Friday, May 15, 2009

Not a National Express rant

There is a possibility that National Express may have to give up the East Coast franchise. The idea has been doing the rounds for some weeks. It appears clear that, as the bid for the franchise was made during the Brown boom years, they have offered too much. Now that we are in the Brown bust years, the projections of revenue and passenger numbers are simply not enough to provide the income to pay the £1.4 billion they are required to pay over the next few years.. The franchise is going belly up.

The East Coast is the only profitable line on the rail network. Far from operating on a subsidy, it operates, or at least it did, at a profit. Companies bidding to operate the route, did so by offering a premium. On all other routes, train companies offered to run the trains on the least subsidy. The East Coast in effect was paying the subsidy for elsewhere on the rail network.

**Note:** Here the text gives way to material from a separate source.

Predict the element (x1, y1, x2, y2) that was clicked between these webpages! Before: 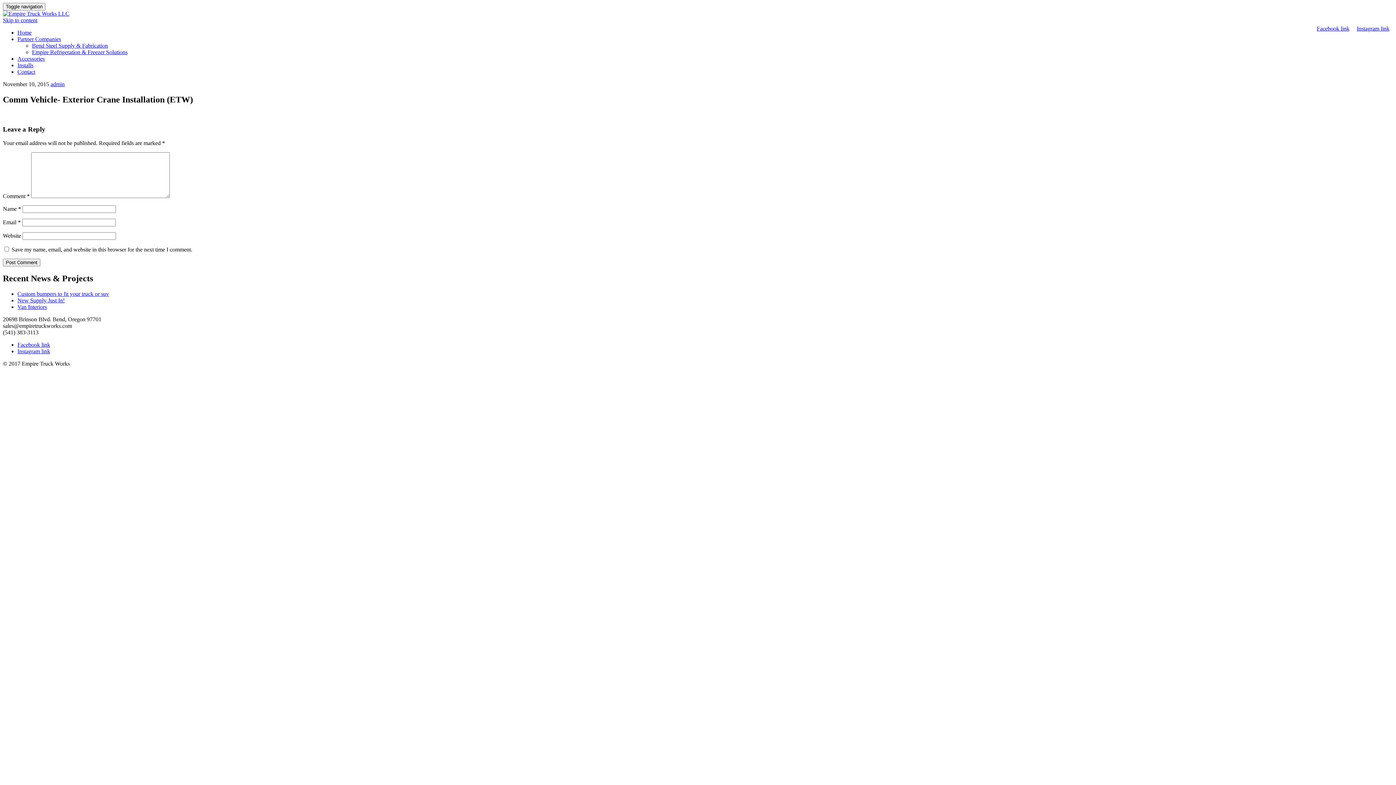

Now National Express is struggling. They have been caught out by the economy going belly up, having successfully bid for the route just as the credit crunch was kicking in. Just as Northern Rock was sinking into a sea of debt, National Express was sailing out onto the sea of train travel from its normal port of All-Things-Bus-And-Coach.

With future passenger figures evaporating, the talk is of their renegotiating or abandoning the franchise. Contrary to what you may think, I am not keen that National Express lose the franchise. I want them to run trains and a good rail service. I want them to stop cancelling the 7.40am on a Monday morning. But the idea that the trains will improve by yet another demoralising change in the franchise is not a view to which I subscribe. That said, I haven't a clue how to solve the problem on paying for and running the railways. State ownership saw the railways normally at the rear end of government investment plans. It meant having a rail system owned and operated by a body that was more interested in putting money into something else. Remember, Beeching was a government appointment and a government act of transport vandalism. So calling for nationalisation may get some people turned on and excited, but they have not yet demonstrated any evidence that the government's buying up of all railway operators will in any way benefit the rail system.

That said, the ownership of the infrastructure by the government is a sensible option. The collapse of Network Rail demonstrated that and there is an interesting comparison with the roads. Both are owned by the state but both are used by private operators.

Which still does not bring me to a solution to the East Coast franchise. Any ideas?